Once again, market indices melted into the close Wednesday. Currently, we’re gearing up for a seventh-straight week in the red for the Dow, sixth straight for the Nasdaq and S&P 500. Right now, the tech-heavy Nasdaq is -30% from its all-time highs set in November of last year; the S&P is -18% from its January highs (-4.5% for the week so far) and the Dow is -7% in the past month alone.
Even worse, for the second-straight trading session, the Dow has gone on a huge rollercoaster ride: +423 points at session highs, only to come back down and close -326. Even the last hold-outs that had been untouched by this massive bear market – Apple AAPL and Home Depot HD – are down today: -5.2% and -2.8%, respectively. Nothing is safe and there is no bottom. At least that’s the current narrative.
Based on rising interest rates brought about to curb ongoing high inflation (CPI + 8.3% year over year), forecasts are now for future quarterly earnings to head downward over the coming quarters, even into and through next year, depending on who you listen to. Thus, lowered earnings are leading to the recalibration of valuations – not just in Tech but in all sectors – also downward. Ergo this bear market, whose falling knife has been bloodying fingers for the past several weeks.
The Walt Disney Co. DIS saw its late-trading fortunes improve, even after it missed on both top and bottom lines on its fiscal Q2 after the close. Shares were up + 3% initially and + 6% before ebbing back a bit: earnings of $ 1.08 per share missed the $ 1.20 in the Zacks estimate, although a 43-cent one-time hit per share took the company beat to a loss. Revenues of $ 19.25 billion came in shy of the expected $ 20.25 billion – again on the $ 1 billion charge regarding a termination of a license agreement.
Disney + subscriptions did better than expected: 137.7 million versus 135 million analysts were looking for, while its Parks segment brought in $ 6.7 billion versus the $ 6.3 billion consensus estimate. The company cited both higher volumes and increased guest spending – demonstrating that another strongly branded company was successfully able to pass along higher expenses to its customer base. For more on DIS ‘earnings, click here.

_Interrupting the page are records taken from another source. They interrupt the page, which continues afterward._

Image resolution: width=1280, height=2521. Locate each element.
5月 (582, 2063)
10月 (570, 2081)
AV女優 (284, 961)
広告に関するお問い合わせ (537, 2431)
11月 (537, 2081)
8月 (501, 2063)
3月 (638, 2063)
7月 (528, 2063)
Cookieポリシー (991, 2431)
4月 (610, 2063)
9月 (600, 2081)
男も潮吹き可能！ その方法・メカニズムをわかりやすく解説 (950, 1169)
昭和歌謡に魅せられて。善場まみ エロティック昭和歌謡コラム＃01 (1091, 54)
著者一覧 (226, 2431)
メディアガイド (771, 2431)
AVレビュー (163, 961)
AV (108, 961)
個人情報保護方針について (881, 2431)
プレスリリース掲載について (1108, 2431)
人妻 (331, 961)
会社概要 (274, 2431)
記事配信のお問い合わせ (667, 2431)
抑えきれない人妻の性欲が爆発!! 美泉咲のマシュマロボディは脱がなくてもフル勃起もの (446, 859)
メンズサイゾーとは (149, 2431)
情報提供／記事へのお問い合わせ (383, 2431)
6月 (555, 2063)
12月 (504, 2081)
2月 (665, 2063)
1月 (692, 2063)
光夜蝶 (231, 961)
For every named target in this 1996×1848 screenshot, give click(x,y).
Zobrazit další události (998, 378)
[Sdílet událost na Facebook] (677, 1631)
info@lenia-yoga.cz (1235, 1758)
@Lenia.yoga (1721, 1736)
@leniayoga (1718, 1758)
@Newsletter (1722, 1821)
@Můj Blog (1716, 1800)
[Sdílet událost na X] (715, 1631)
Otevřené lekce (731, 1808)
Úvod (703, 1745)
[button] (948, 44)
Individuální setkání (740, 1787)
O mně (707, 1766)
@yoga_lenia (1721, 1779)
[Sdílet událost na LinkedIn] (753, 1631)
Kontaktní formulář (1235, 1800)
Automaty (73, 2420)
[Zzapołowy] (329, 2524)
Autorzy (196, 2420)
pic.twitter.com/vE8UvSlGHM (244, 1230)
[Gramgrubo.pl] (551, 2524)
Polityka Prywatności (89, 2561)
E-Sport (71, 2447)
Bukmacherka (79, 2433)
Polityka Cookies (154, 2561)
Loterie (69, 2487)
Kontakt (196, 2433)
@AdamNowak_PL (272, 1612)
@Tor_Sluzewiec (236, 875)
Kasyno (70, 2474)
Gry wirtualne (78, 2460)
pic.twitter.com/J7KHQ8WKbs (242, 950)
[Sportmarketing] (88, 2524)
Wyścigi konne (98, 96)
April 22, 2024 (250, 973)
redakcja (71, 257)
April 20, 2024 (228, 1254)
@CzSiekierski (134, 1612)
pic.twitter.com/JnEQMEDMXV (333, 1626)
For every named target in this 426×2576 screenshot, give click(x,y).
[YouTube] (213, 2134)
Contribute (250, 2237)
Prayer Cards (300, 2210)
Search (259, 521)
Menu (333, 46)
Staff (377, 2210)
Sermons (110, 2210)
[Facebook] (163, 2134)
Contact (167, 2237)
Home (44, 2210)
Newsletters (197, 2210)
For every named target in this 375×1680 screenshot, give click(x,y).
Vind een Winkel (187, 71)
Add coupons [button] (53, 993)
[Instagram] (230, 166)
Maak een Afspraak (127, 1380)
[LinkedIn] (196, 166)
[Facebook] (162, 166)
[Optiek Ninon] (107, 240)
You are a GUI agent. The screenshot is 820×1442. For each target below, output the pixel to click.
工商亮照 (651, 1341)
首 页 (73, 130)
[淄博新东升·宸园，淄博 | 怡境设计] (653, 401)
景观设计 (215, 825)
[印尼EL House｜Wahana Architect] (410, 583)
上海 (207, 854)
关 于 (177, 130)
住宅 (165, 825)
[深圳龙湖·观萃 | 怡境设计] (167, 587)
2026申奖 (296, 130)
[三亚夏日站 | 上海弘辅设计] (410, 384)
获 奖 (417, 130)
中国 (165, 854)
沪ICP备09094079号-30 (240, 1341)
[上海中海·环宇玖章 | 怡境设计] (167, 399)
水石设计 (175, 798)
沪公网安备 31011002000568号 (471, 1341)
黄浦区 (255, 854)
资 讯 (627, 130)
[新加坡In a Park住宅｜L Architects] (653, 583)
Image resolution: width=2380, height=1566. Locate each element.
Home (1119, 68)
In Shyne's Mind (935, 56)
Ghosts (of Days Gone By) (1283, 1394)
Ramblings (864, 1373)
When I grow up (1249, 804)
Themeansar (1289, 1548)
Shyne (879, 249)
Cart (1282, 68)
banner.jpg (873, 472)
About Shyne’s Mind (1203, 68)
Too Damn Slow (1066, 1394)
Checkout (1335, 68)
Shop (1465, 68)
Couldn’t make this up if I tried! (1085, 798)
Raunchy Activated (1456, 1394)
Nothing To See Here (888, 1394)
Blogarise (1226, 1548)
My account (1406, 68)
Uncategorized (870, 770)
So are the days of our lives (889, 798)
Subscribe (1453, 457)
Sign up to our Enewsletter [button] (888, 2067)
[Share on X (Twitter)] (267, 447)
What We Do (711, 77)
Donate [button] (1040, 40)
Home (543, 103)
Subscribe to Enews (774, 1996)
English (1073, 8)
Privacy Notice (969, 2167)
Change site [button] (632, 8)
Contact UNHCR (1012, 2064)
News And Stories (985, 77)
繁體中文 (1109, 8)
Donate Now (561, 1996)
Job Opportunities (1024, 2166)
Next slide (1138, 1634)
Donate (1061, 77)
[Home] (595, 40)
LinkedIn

Rivian RIVN shares are doing even better after the close, after its Q1 loss per share was slimmer than expected – – $ 1.43 versus – $ 1.50 in the Zacks consensus – while revenues came in very short of expectations: $ 95 million versus the $ 113.6 million analysts were expecting. Yet the production outlook of 25K vehicles generated in 2022 remains unchanged, signaling its medium-term expectations are still intact. After all, car companies’ business is to sell cars; it’s time for Rivian to deliver some EVs. Shares have ramped up + 12% in late trading, but are still down more than -60% year to date.